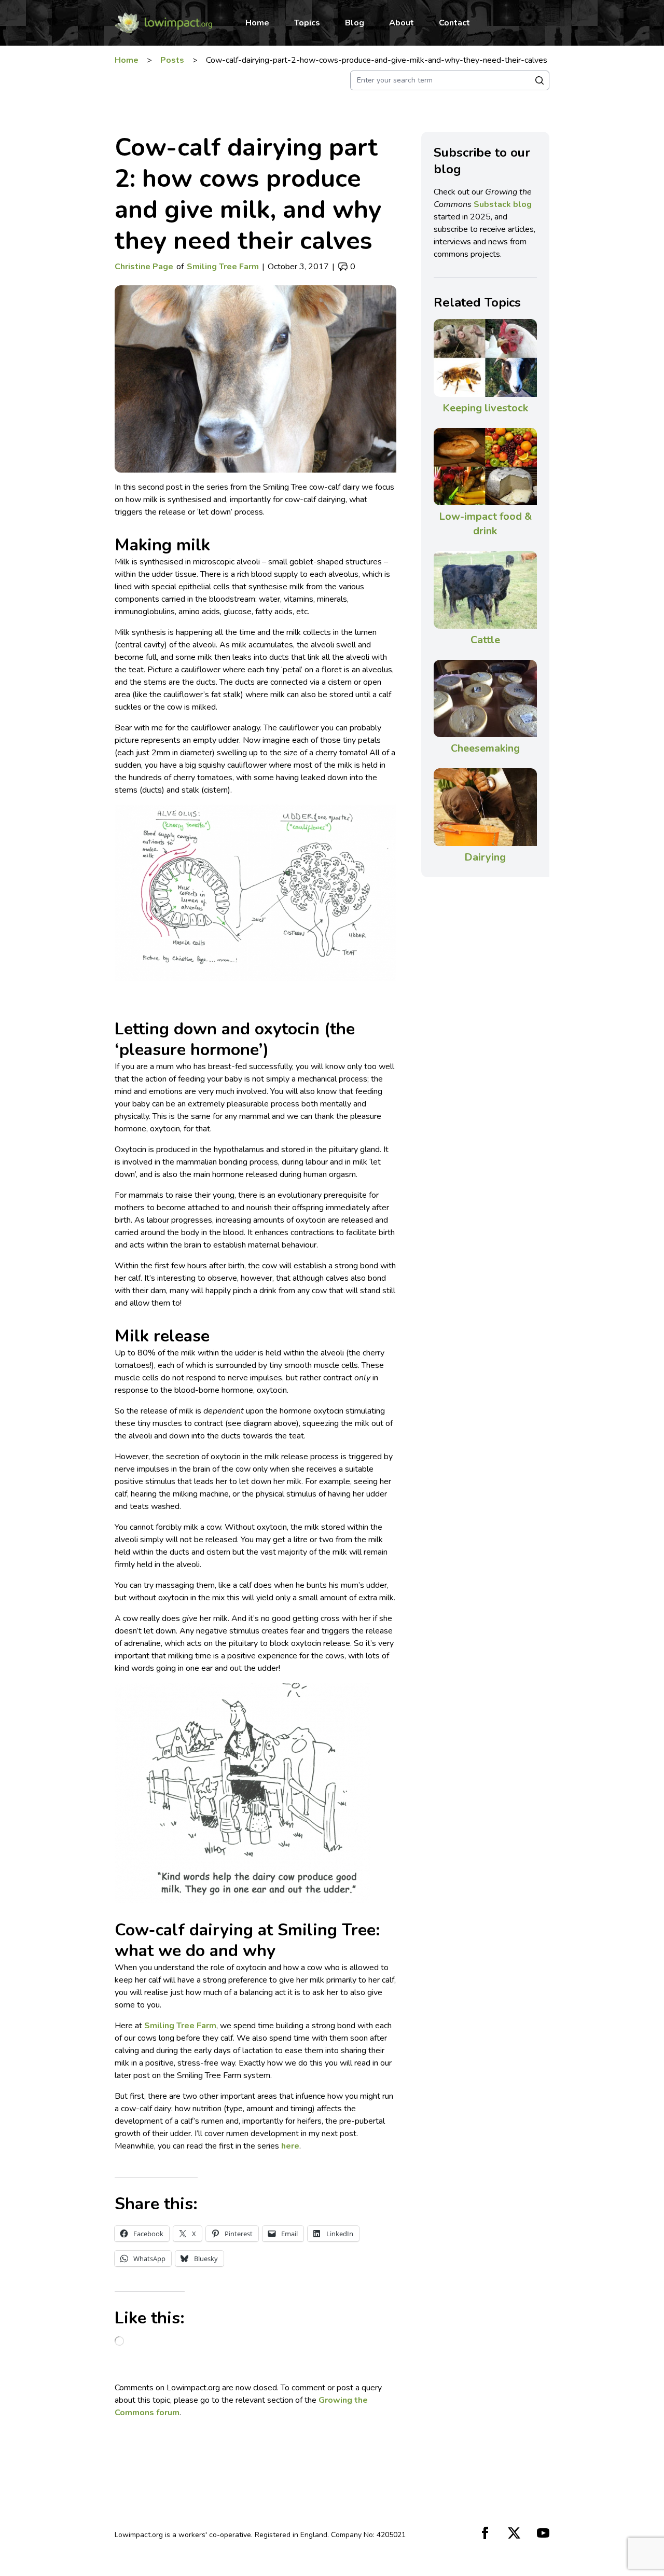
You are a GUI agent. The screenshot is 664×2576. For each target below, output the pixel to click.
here (290, 2146)
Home (257, 23)
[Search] (539, 80)
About (401, 23)
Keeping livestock (485, 408)
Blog (354, 23)
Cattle (485, 640)
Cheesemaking (485, 748)
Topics (307, 23)
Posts (172, 60)
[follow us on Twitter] (514, 2533)
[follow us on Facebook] (485, 2533)
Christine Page (144, 266)
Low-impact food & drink (485, 523)
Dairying (485, 857)
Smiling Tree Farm (223, 266)
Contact (454, 23)
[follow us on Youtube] (543, 2533)
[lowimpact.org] (163, 22)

————————

[Requirement]: The reply should consist only of the line containing "About (401, 23)" and all lines after it in the listing above, reproduced exactly.

[Solution to the exercise]:
About (401, 23)
Keeping livestock (485, 408)
Blog (354, 23)
Cattle (485, 640)
Cheesemaking (485, 748)
Topics (307, 23)
Posts (172, 60)
[follow us on Twitter] (514, 2533)
[follow us on Facebook] (485, 2533)
Christine Page (144, 266)
Low-impact food & drink (485, 523)
Dairying (485, 857)
Smiling Tree Farm (223, 266)
Contact (454, 23)
[follow us on Youtube] (543, 2533)
[lowimpact.org] (163, 22)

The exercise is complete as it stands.